The idea of a small, partially autonomous, interagency antiterrorism intelligence gathering unit with limited organic combat and logistics assets was revived by retired colonel and former FURY
Force individual augmentee Joseph Colton in his 2004 doctoral thesis entitled "Modeling Adaptive Organizations in the Current Irregular Warfare Context." Drawing upon organization modeling
theory and the real-world lessons learned from the Intelligence Community's lapses prior to the 11 September 2001 terrorist attacks, the misrepresentation of intelligence by key government
figures that led to the contentious invasion of Iraq in 2003, and USSOCOM's past successes and failures in managing the growing threat of 21st century terrorism, Colton argued that an
independent, operationally agile formation composed of individual military augmentees and government and private sector intelligence professionals would be more responsive, effective, and
accountable than the traditionally organized and regimented CIA, USSOCOM, and Homeland Security units in countering unconventional emergent threats posed by rising foreign terrorism.
It was Colton's theories that provided the initial impetus for the joint proposal by the US House Committees on Armed Services and Homeland Security for the creation of an independent
government agency capable of clandestine and covert human-resource intelligence gathering and limited armed engagement of targets of opportunity. Congress authorized the formation of
the Geopolitical Intelligence and Joint Operations Executive in September of 2008 and Colton himself was nominated by an ad hoc expert committee to head the newly-minted agency.
President Barack Obama appointed Colton as the first director of GIJOE in January of 2009. In April of the same year, President Obama issued Executive Order 12333a, amending Executive
Order 12333 and granting GIJOE limited license to conduct covert operations in support of its mandate, making it only the second government agency (after the Central Intelligence Agency)

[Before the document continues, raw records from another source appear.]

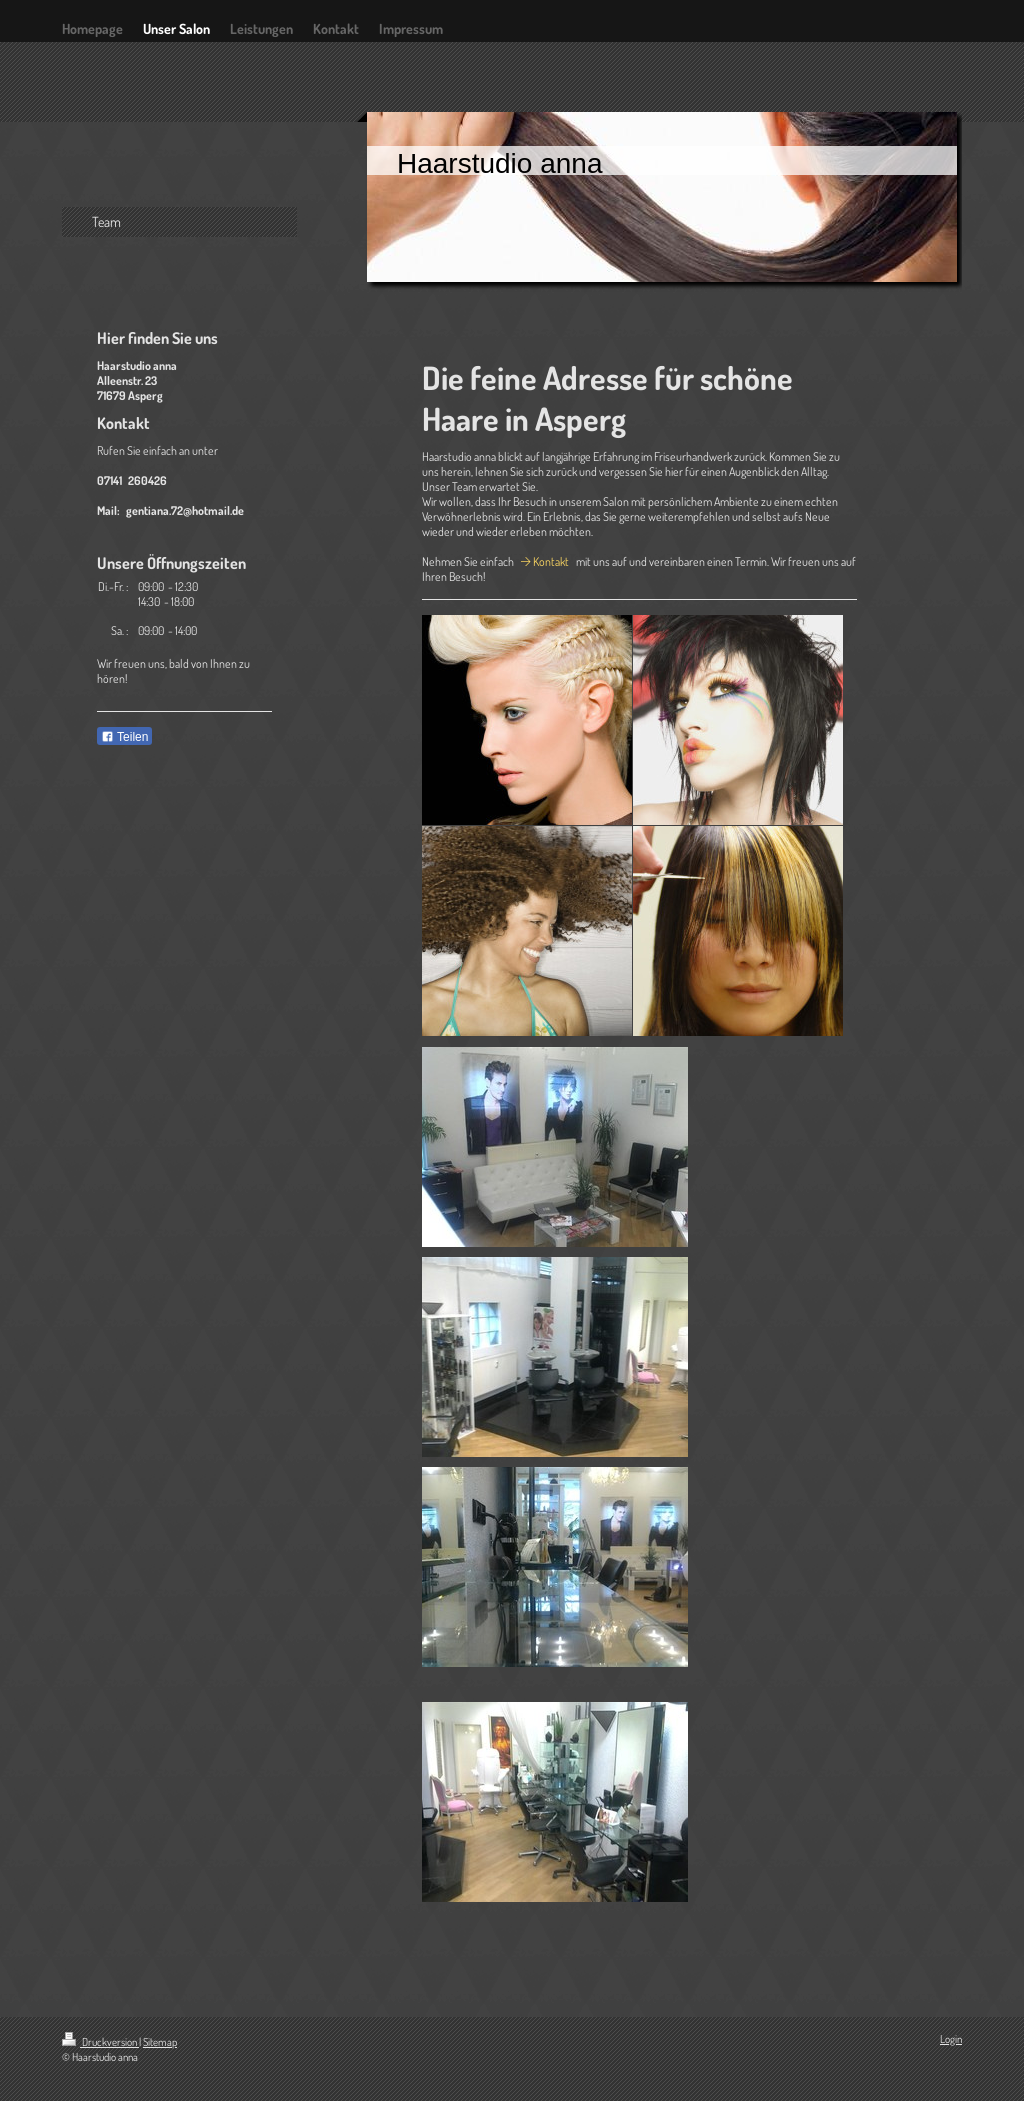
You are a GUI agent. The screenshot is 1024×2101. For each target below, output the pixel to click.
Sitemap (160, 2042)
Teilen (124, 737)
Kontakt (551, 561)
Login (951, 2039)
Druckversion (100, 2042)
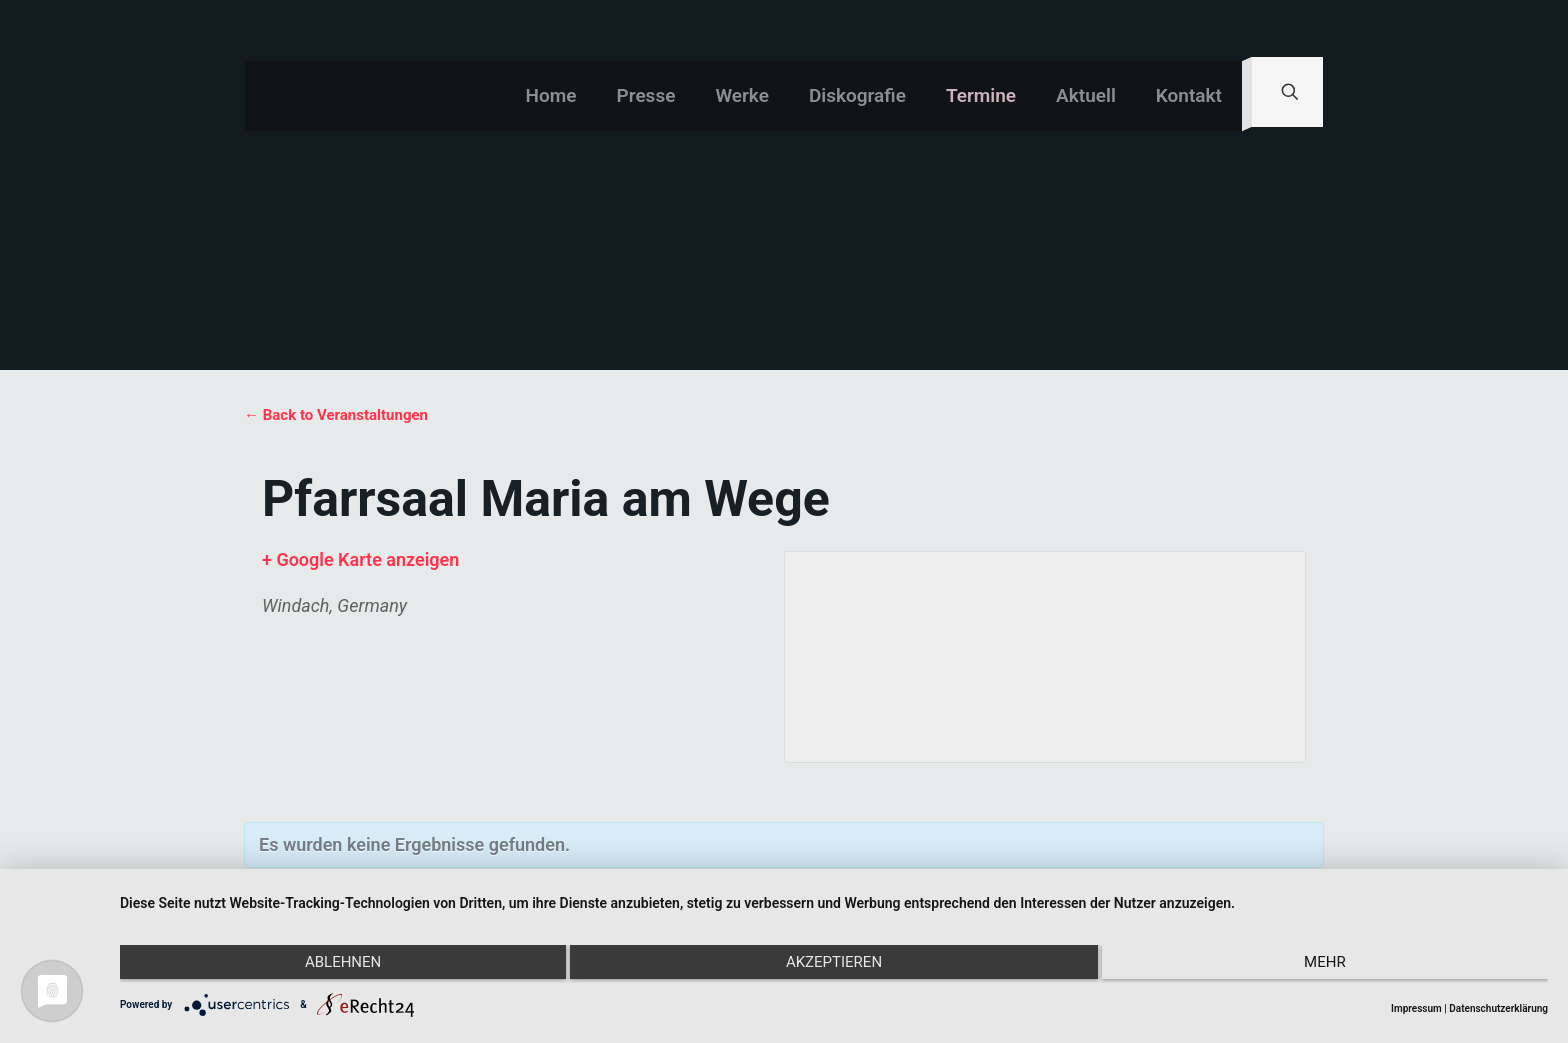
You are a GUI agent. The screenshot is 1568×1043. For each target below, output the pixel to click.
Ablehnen (333, 966)
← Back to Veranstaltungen (336, 415)
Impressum (1416, 1008)
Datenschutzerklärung (1498, 1008)
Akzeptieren (834, 966)
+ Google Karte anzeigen (360, 559)
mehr (1335, 966)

authorized to perform legally deniable military and paramilitary actions. Congress would provide an authorizing resolution for the executive order the following month via the Intelligence
Authorization Act for Fiscal Year 2009. After an initial round of organizing, recruiting, and training that stretched over several months, the agency was formally stood up on 20 December 2009
at its base of operations, the re-commissioned Fort Wadsworth installation on New York's Staten Island.
Agency Insignia
The Agency's insignia is an escutcheon-shaped heraldic device:
Organization
The Geopolitical Intelligence and Joint Operations Executive is structured as a permanent inter-agency joint task force.